Apenas miraba las cosas, de miedo de descubrir un objeto perdido.

6
Desde la estatua de bronce con la antorcha que iluminaba la entrada de la casa, hasta
el dije con el corazón atravesado con una flecha, mientras Camila se inquietaba, tratando de
pensar en otras cosas, en los mercados, en las tiendas, en los hoteles, en cualquier parte, los
objetos aparecieron. La muñeca cíngara y el calidoscopio fueron los últimos. ¿Dónde encontró
estos juguetes, que pertenecían a su infancia? Me da vergüenza decirlo, porque ustedes,
lectores, pensarán que sólo busco el asombro y que no digo la verdad. Pensarán que los
juguetes eran otros parecidos a aquéllos y no los mismos, que forzosamente no existirá una
sola muñeca cíngara en el mundo ni un solo calidoscopio. El capricho quiso que el brazo de la
muñeca estuviera tatuado con una mariposa en tinta china y que el calidoscopio tuviera,
grabado sobre el tubo de cobre, el nombre de Camila Ersky.
Si no fuera tan patética, esta historia resultaría tediosa. Si no les parece patética,
lectores, por lo menos es breve, y contarla me servirá de ejercicio. En los camarines de los
teatros que Camila solía frecuentar, encontró los juguetes que pertenecían, por una serie de
coincidencias, a la hija de una bailarina que insistió en canjeárselos por un oso mecánico y un
circo de material plástico. Volvió a su casa con los viejos juguetes envueltos en un papel de
diario. Varias veces quiso depositar el paquete, durante el trayecto, en el descanso de una
escalera o en el umbral de alguna puerta.
No había nadie en su casa.
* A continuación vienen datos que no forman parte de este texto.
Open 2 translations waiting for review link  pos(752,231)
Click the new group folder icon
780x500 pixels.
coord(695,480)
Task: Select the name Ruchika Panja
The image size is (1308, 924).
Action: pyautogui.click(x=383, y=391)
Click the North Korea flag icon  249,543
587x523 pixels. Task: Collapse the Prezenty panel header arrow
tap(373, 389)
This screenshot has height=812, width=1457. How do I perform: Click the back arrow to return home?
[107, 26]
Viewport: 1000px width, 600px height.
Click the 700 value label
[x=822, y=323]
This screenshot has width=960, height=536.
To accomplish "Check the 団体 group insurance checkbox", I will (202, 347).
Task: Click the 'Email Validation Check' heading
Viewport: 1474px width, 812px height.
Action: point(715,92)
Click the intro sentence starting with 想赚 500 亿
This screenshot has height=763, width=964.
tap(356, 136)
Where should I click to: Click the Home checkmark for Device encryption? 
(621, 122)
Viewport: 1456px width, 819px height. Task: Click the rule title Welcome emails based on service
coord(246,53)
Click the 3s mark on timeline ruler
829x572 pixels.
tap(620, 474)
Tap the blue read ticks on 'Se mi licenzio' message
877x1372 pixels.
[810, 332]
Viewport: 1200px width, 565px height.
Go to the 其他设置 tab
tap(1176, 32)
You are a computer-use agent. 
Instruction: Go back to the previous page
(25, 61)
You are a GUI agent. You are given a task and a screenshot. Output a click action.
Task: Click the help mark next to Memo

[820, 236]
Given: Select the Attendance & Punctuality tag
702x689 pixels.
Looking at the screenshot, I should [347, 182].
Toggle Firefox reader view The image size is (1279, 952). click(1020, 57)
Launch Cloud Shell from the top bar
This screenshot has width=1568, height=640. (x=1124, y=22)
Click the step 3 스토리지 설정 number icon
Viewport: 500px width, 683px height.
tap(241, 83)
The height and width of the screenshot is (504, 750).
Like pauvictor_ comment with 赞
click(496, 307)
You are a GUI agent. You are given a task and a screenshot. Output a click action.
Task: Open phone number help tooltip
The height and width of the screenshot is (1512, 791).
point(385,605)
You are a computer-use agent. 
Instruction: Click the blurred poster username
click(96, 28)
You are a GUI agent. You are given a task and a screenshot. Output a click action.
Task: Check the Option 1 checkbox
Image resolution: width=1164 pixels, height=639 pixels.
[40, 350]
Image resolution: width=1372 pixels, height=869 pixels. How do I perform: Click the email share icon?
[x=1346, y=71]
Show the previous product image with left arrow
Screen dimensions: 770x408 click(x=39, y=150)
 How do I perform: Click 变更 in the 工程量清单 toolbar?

Abrió la ventana de par en par, aspiró el aire de la tarde.
Entonces vio los objetos alineados contra la pared de su cuarto, como había soñado que los
vería. Se arrodilló para acariciarlos. Ignoró el día y la noche. Vio que los objetos tenían caras,
esas horribles caras que se les forman cuando los hemos mirado durante mucho tiempo.
A través de una suma de felicidades Camila Ersky había entrado, por fin, en el infierno.